Assigned, @OkpePhillips! Please let us know if you need any assistance :)
@andrewtavis , @OkpePhillips Can I also join in?? I am working on hindi and I have noticed that the words for both the languages are same(the languages are pretty similar too). And as i can read a little bit of so I also have started for urdu. Would it be okay ?
Let's. make sure that @OkpePhillips can make the contribution, @KesharwaniArpita, as you already have a few issues, but feel free to support and discuss 😊
Yep definely. Actually when I started expanding queries for Hindi I realized that both Urdu and Hindi being Hindustani languages (and I having some basic knowledge of Urdu) had similar construct so their verbs were also classified in almost similar categories.
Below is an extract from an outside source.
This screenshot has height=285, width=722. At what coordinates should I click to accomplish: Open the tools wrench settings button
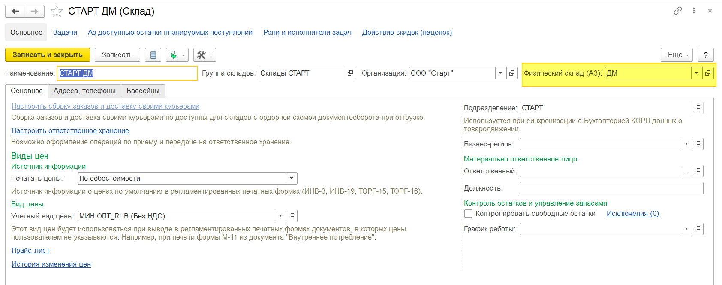pyautogui.click(x=204, y=55)
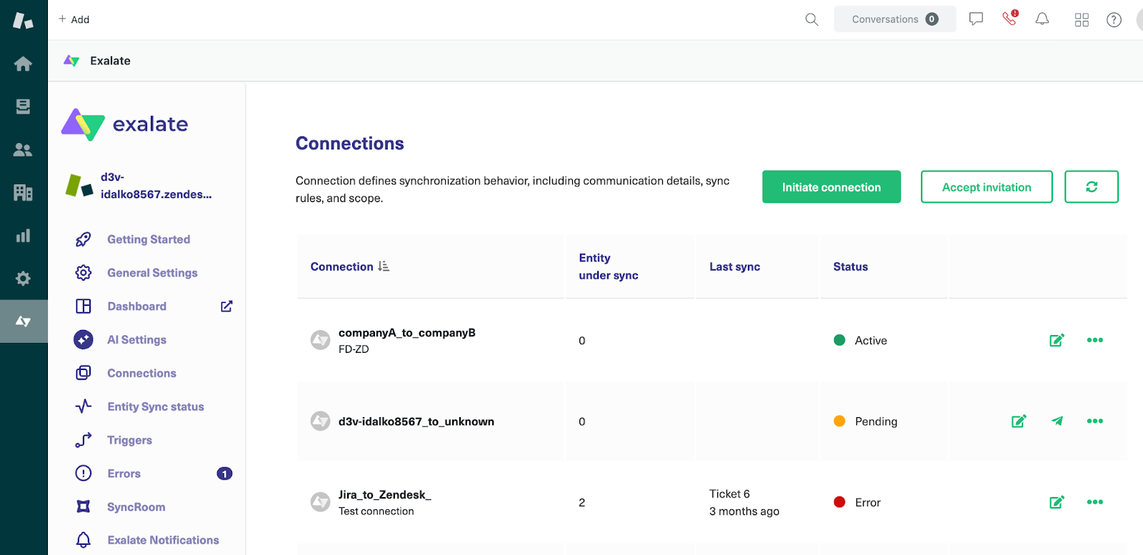Open the Errors menu item
Viewport: 1143px width, 555px height.
124,474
If @OkpePhillips likes they can refer to hindi expansions which might help in understanding the construct.
Thank you @KesharwaniArpita, I will do that. I have been taking my time to understand the verb structure in Urdu.
could i try this issue as well?
There's already a PR up for this one, @hibaa03. There will be more issues made soon!
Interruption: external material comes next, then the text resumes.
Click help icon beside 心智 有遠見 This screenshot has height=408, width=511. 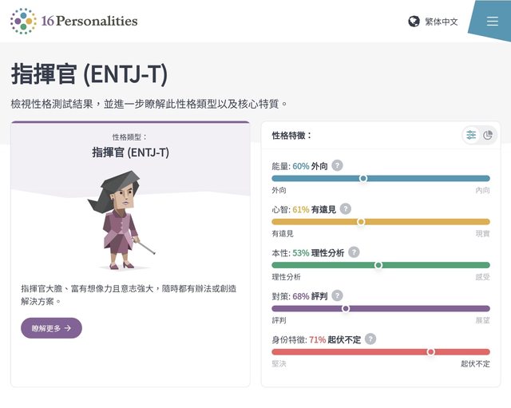coord(345,209)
Just added a list of data types that we want to include to this issue :) Have marked those that are already done or have PRs open, and we can work on the others 😊 If the data type can't work, then we can move to the others and open up specific issues later :)
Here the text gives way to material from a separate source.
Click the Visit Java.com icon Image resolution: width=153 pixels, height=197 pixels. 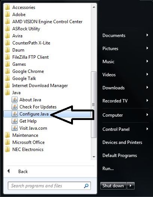15,128
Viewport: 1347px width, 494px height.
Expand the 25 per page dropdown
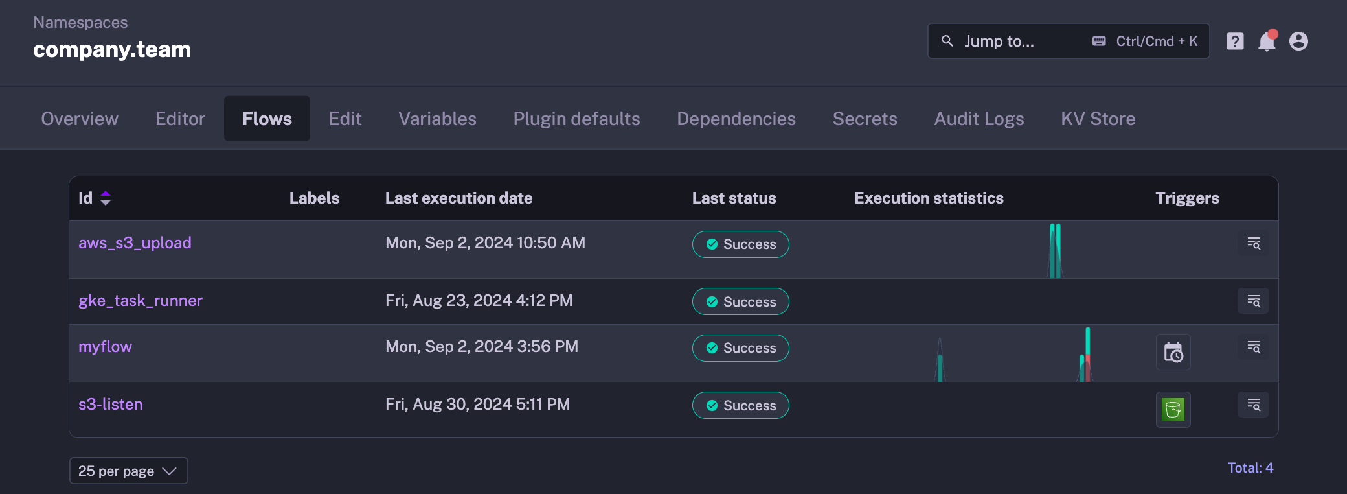128,471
Feel free to work on prepositions or emoji keywords, @hibaa03 :)
Ok so I've updated the issue :) Hindi and Urdu are now under Hindustani. We'll figure out how to run things soon, but I was realizing that things were getting duplicated negatively where queries from either would be slightly different or have info that the other didn't. Big thing here is we need to expand out the queries process to get all the verbs across a couple of files.
Discussions for now should be across #212 and #238 :)
Thanks all!
I think we can call this all finished up for now 😊 Thanks all for the hard work here!